How to parallelize across CPU cores?

Nevin · January 29, 2025, 10:40pm

I have an optimization problem that is currently single-threaded, and I want to parallelize it across however many CPU cores are available. I don’t have much experience with multithreading, and I’d like to learn how this ought to be done.

The setup is, essentially, I have a list of items and I need to find the lowest-cost group of those items that meets certain requirements. It looks something like this:

struct GroupFinder {
  var items: [Item]
  var bestGroupYet: ItemGroup? = nil
  
  mutating func findBestGroup() {
    for item in items {
      findBestGroupStartingWith(item)
    }
  }
  
  ...
}

The value of bestGroupYet gets updated whenever an acceptable group with lower cost is found. This lowest-cost-yet is used throughout the search to prune away entire branches of the search tree. The calls to findBestGroupStartingWith are nearly independent of each other, except for checking the current lowest cost.

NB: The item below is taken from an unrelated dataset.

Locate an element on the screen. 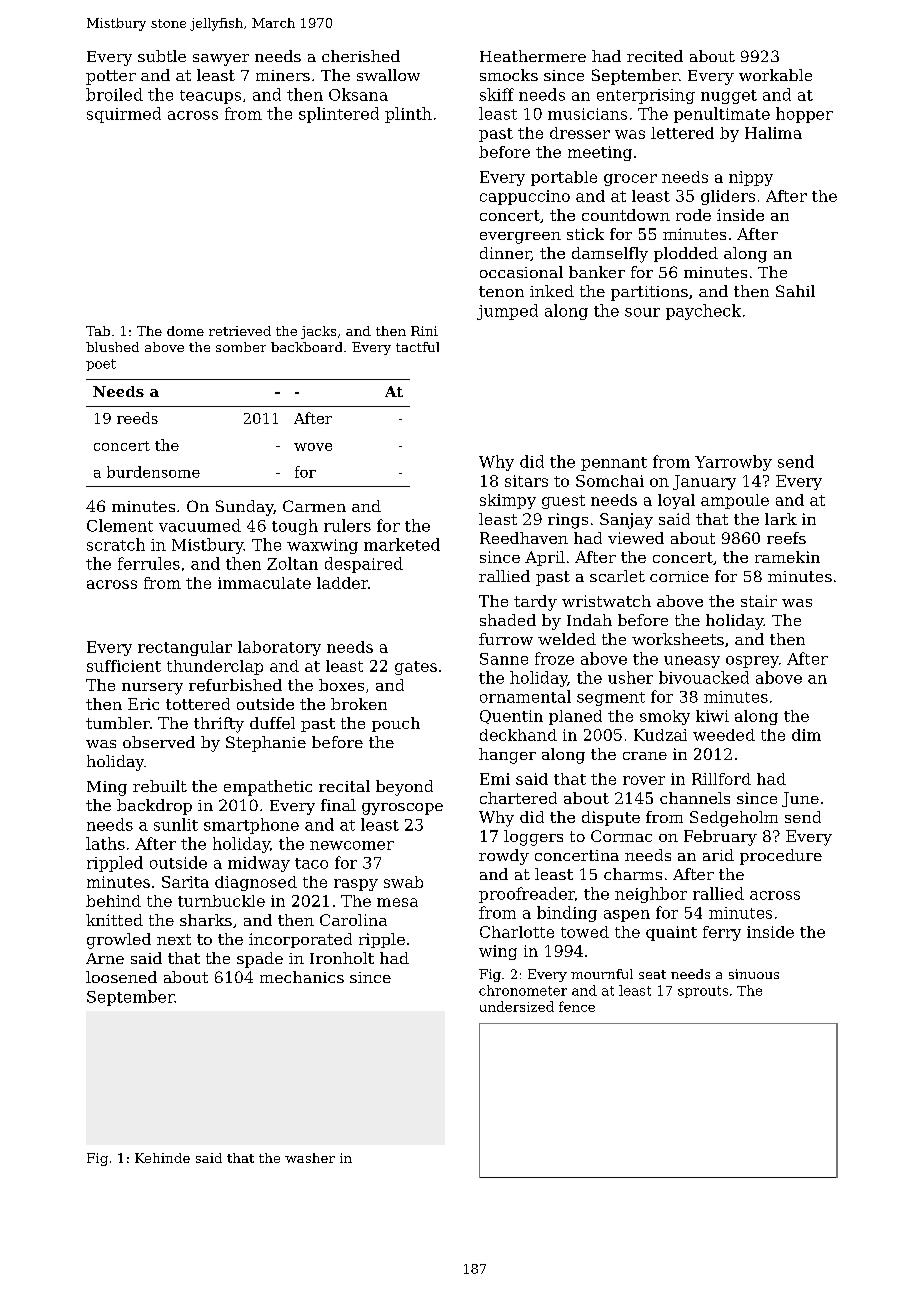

There may be thousands of items in the array, but I don’t want them all trying to run at the same time and thrashing back and forth, only as many as the available CPU cores. I have seen this thread, but there the subproblems were entirely independent with no shared mutable state, and the number of parallel tasks was hard-coded.

So, what’s a good approach for me to take here?

vanvoorden · January 29, 2025, 10:45pm

For the most part… it's not usually the job of the product engineer to need to think about cores… it's usually the job of the infra engineer to get the work and the infra is where the decision is made how many cores perform that work. That's been the mental model going back to GCD. Modern concurrency tools are an abstraction layer on top of threads and cores.

If you really do want to have the level of control to specify details like number of cores… you can. But is that really what you care about? Or is what you care about performing this work concurrently in a way that the infra can make those specific decisions on your behalf?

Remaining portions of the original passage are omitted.